2.5.2 Pretreatment of milk powder sample. The milk powder sample was weighed (0.3 g) into a 10 mL centrifuge tube. The standard solution of DES was added to the milk powder sample by a standard addition method to achieve a final DES concentration of 10, 50, or 200 ng mL⁻¹. Then, 2 mL of an n-hexane extraction solution was added. The mixture was sonicated and centrifuged for 30 and 10 min, respectively. The supernatant was transferred into test tubes, dried under nitrogen at 50 °C, and mixed with 1 mL PBS (pH = 7.4). The extracts were dissolved and stored at 4 °C until detection.

3. Results and discussion

3.1 Characterization of the HEX monoclonal antibody/MACA/nanogold immunosensor

The SEM images of the nanogold/GCE and the HEX monoclonal antibody/MACA/nanogold/GCE are shown in Fig. 1. Fig. 1A indicates that a large number of small bright spots with a uniform size (20–80 nm) are evenly distributed on the electrode surface. When the HEX monoclonal antibody is bound to the modified electrode surface, it can be seen that porous membranes appear in Fig. 1B. The HEX monoclonal antibody is embedded steadily and smoothly on the modified electrode surface due to the specific bonding interaction. This phenomenon illustrate that there is a stable combination between the HEX monoclonal antibody and the MACA modified on the surface of the electrode. In addition, it indirectly indicates that there is a stable bonding between the gold nanoparticles and MACA.

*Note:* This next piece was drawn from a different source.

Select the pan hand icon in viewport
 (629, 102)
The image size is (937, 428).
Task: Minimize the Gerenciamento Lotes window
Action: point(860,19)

Fig. 1 SEM images of (A) nanogold/GCE and (B) HEX monoclonal antibody/MACA/nanogold/GCE. (C) EIS obtained in 0.1 mM KCl containing 5.0 mM K₃[Fe(CN)₆]/K₄[Fe(CN)₆] (volume ratio 1 : 1) for (a) nanogold/GCE, (b) GCE, (c) MACA/nanogold/GCE, (d) HEX monoclonal antibody/MACA/nanogold/GCE, (e) BSA/HEX monoclonal antibody/MACA/nanogold/GCE, (f) DES/BSA/HEX monoclonal antibody/MACA/nanogold/GCE, (g) HEX monoclonal antibody/DES/BSA/HEX monoclonal antibody/MACA/nanogold/GCE.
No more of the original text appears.